Dyckerhoff studied chemistry at the Ludwig Maximilians University in Munich after the First World War . Here he joined the Corps Franconia . In 1924 he was at the Johann Wolfgang Goethe University in Frankfurt am Main to Dr. phil. PhD.

On January 1, 1925, he joined Dyckerhoff & Söhne and in 1931 took over the technical management of what was now Dyckerhoff-Wicking AG. After the Second World War, he first emigrated to Switzerland and then to Argentina. There he was director of Tyngatu SA in Buenos Aires and was a partner in CADIO, a factory for optical products.

Dyckerhoff was the inventor of white cement.
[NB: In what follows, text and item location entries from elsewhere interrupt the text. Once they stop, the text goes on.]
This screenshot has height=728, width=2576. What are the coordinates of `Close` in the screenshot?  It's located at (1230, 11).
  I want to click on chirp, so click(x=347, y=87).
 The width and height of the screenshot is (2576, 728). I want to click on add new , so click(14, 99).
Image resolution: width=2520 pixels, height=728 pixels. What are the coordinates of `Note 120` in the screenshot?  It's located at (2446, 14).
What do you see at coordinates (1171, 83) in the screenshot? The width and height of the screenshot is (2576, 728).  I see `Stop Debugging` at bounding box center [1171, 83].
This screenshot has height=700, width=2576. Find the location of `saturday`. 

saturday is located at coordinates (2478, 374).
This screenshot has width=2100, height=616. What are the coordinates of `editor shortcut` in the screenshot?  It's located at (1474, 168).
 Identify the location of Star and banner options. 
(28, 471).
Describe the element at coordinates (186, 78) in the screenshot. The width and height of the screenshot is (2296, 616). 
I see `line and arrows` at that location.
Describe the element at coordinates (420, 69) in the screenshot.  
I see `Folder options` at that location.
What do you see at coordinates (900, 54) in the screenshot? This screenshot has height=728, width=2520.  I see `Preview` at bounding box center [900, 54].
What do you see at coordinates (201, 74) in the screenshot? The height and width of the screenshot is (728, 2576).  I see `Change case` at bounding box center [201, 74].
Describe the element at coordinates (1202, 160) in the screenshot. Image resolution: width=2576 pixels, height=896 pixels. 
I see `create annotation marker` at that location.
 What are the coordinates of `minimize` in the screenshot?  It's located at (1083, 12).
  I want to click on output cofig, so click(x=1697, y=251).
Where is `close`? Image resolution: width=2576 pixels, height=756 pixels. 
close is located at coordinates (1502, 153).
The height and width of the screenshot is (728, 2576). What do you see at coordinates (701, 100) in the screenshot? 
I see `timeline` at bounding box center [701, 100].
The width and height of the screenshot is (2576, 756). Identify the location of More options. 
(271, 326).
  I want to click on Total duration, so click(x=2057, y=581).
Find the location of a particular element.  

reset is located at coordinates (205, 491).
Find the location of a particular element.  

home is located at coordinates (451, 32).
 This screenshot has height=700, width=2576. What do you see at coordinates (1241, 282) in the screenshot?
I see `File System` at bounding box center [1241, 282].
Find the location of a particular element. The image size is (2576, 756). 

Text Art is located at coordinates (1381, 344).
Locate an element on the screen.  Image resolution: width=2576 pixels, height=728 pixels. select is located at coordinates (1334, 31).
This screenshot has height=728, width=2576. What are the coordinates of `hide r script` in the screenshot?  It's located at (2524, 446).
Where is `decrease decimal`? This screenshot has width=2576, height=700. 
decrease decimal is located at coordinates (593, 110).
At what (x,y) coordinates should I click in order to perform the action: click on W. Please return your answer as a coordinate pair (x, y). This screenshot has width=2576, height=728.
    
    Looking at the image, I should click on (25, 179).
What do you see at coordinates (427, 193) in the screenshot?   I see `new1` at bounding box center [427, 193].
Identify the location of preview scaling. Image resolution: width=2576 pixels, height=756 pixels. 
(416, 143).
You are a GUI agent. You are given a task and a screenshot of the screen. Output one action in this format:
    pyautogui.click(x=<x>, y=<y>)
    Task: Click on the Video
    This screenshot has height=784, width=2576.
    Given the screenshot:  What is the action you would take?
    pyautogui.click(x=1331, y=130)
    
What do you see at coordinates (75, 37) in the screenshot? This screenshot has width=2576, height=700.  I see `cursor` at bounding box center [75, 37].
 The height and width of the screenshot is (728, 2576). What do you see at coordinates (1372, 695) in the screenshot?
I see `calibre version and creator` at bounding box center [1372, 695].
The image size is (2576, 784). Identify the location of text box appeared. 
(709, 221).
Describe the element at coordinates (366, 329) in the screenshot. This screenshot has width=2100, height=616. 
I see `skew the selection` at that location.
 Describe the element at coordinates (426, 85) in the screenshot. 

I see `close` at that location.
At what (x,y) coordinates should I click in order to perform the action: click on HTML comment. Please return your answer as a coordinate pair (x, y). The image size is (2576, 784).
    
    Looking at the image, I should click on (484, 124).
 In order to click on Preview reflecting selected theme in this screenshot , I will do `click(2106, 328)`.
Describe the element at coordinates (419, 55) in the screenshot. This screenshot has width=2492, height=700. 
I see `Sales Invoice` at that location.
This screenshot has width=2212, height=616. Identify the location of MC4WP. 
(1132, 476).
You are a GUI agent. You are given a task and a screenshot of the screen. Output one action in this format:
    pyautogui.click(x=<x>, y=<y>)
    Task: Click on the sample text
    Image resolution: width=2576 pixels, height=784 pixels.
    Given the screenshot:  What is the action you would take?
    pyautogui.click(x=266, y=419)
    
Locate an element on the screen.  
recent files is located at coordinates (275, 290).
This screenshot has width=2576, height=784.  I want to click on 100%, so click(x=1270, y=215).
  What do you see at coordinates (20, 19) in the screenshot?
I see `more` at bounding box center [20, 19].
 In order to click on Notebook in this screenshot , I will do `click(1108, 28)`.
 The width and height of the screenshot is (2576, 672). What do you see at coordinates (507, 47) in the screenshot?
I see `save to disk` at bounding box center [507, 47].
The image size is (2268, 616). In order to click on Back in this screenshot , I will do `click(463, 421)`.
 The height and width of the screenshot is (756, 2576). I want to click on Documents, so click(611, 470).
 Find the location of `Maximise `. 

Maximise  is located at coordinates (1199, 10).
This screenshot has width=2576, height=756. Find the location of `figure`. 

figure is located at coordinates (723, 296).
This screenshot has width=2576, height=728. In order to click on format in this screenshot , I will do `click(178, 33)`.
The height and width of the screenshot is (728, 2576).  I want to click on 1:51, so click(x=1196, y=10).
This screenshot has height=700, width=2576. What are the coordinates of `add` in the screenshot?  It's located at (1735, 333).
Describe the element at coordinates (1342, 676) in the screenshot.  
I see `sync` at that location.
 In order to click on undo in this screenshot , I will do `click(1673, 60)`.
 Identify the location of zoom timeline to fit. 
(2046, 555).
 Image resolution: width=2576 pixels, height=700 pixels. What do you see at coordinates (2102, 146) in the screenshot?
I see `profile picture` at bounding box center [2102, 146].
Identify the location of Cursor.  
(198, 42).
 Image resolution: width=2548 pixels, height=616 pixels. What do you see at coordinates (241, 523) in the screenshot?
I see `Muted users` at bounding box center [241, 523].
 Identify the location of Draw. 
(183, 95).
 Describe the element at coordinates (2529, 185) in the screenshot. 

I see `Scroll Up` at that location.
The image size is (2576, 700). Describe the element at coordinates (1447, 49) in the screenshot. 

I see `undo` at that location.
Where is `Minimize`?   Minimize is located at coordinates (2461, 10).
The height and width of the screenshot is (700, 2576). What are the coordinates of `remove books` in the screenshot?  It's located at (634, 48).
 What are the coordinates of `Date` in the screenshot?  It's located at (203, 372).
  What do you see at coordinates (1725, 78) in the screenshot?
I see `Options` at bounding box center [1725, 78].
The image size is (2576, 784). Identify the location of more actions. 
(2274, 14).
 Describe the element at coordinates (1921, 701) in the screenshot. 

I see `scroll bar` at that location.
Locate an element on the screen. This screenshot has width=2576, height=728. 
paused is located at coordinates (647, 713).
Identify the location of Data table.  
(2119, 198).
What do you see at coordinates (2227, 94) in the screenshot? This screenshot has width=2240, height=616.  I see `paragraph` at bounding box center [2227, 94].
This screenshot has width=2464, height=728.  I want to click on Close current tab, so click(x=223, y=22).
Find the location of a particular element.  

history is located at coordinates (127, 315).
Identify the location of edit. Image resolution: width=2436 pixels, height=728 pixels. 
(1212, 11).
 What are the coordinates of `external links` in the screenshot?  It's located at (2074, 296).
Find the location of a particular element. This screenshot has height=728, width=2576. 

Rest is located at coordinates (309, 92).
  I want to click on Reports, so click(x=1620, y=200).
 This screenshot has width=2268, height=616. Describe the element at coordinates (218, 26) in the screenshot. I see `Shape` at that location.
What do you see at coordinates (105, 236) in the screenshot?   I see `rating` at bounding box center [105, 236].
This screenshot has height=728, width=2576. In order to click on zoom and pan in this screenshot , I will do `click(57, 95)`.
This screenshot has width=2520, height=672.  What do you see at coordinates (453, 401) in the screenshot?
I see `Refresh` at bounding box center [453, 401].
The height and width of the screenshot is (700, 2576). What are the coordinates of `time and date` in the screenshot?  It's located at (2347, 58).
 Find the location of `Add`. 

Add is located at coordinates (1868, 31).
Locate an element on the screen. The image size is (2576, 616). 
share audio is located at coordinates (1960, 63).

The brand name "Dyckerhoff Weiß" is still used beyond the borders of Germany as a synonym for white Portland cement . In 1931 he signed the petition from the Economic Policy Association in Frankfurt am Main , which called for the NSDAP to participate in government .

In a lecture on October 16, 1931 with the title “To the Volksgemeinschaft!” In front of the DINTA , he demanded that the entrepreneur “close the social divide by creating the factory community, which will expand into a Volksgemeinschaft ”.

Walter Dyckerhoff was President of the IHK for Rheinhessen from 1938 to 1944.

Individual evidence

  1. Kösener Corpslisten 1996, 38 , 860
  2. Walter Dyckerhoff: On the course of mineral formation when heating mixtures of lime, silica and clay , University of Frankfurt, natural science dissertation 1924
  3. ^ Walter Dyckerhoff: To the national community! . In: Arbeitsschulung, Heft 3 1932, p. 8.